Crucially, going forward with the next FOCAC meeting to be hosted by South Africa in 2015, African states must work on creating a relationship that is based on an African-centred developmental agenda. Thus far, China’s engagement in Africa has been very much driven by China’s domestic priorities and preferences. Therefore, Africa must start the process of re-calibrating the skewed trade-relationship that has characterised Sino-Africa engagement over the past decade or more.
Africa must anchor the Sino-African dialogue on good governance
Windhoek: African leaders flocked en masse last week to Beijing to attend what has arguably become one of the biggest events in the international affairs calendar – the Forum For China-Africa Cooperation (FOCAC) which held its Fifth Ministerial Meeting in Beijing on July 19-20. As trade with China reached a staggering $160 billion in 2011, China has now become Africa’s largest trade partner, displacing a number of western countries, including the United Kingdom, France, Germany and the US.
A large chunk of the trade between the two partners has been facilitated by the Chinese government, which helped Chinese firms explore investment opportunities in Africa, open up new markets by establishing either joint ventures or in most instances wholly-owned Chinese subsidiaries in various African countries.
In recent years, these trade networks have also been complemented by China’s cultural diplomacy with the rollout of Confucius centres in a number of African countries. These formal government supported business and cultural networks in Africa also co-exist with swathes of Chinese informal traders who have set-up parallel business and cultural networks.
Both these business (formal and informal) and cultural diplomatic processes are not only transforming the socio-economic landscape in African countries, but are also changing the sociology of African cities, towns and rural areas, with an estimated 1 million or more Chinese citizens living in Africa.
Overwhelmingly, Africans and Chinese in Dakar and in Windhoek are interacting in unprecedented ways, co-constituting each other’s social geographies within these spaces. If this grassroots relationship and interaction has become ambivalent and ambiguous, the high-level political conversation has been punctuated since the roll out of FOCAC in 2000 by the good story of China’s benevolence, and a relationship based on mutual respect and trust.
This has of course been argued by continental political elites to contrast sharply with ghastly European engagement in Africa – which framed Africa for decades as a liability and not necessarily an opportunity. Such simplistic framing of Europe in Africa compared with China in Africa has not been helpful in crafting a consistent Africa-driven developmental agenda.
However, with discontent in African countries rising about China’s investment and labour practices and the dislocation of small businesses, a new conversation with China has started to emerge from the bottom-up. This conversation has found echo in political circles and also found its way into some of the speeches delivered by African leaders at the Fifth FOCAC Ministerial held last week in Beijing.
It was therefore encouraging when President Jacob Zuma of South Africa expressed the view that Africa should become cautious with new trade partners in light of its historical experience with Europe. Notwithstanding a generally upbeat perspective of the Sino-Africa relationship, the crucial message by President Zuma about caution with regard to China was not lost. As a consequence, there is a window of opportunity with regard to engaging China on a slightly different template.
Crucially, going forward with the next FOCAC meeting to be hosted by South Africa in 2015, African states must work on creating a relationship that is based on an African-centred developmental agenda. Thus far, China’s engagement in Africa has been very much driven by China’s domestic priorities and preferences.
Therefore, Africa must start the process of re-calibrating the skewed trade-relationship that has characterised Sino-Africa engagement over the past decade or more. In order to anchor the low-politics of trade, which have enjoyed emphasis on the part of China, Africa must now seek to align China’s engagement with the continent on the basis of the key challenges facing Africa - peace, security and development. Africa as a collective has certain advantages that it must put on the table when it engages China on these issues.

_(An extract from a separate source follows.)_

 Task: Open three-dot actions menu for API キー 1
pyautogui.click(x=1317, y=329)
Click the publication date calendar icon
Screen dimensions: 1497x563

Bar the many pitfalls, Africa is trying to constitute itself as a democratic space. This suggests that a Sino-Africa agenda should also be driven by Africa’s democratic aspirations, of which good governance is an essential pillar. China’s insistence on the norm of non-interference in the domestic affairs of states has enabled it to engage African states in different forms and this has in some instances fuelled predatory practices, including corruption and political instability.
The net-effect of these corrosive practices originating in the domestic environment of African countries has been slow progress with regard to the implementation of the African Union’s normative commitments as enshrined in its Constitutive Act of 2002. With externally generated corruption and China’s relative indifference with regard to issues of good governance and democracy, the regional and continental agenda will be retarded.
Admittedly, there has been slight movement in Beijing on these concerns. Still, African leaders, notably South Africa and the relatively stable democratic states (Namibia, Senegal, Botswana etc.) should include in a coherent package good governance and democracy as crucial component for the stability of African countries.
With an eye on the next FOCAC fête in South Africa in 2015, these essential pillars in Africa’s continental agenda should anchor the Sino-African dialogue.
* Alfredo Tjiurimo Hengari is Head of the South African Foreign Policy and African Drivers Programme at the South African Institute of International Affairs, based at the University of the Witwatersrand, Johannesburg.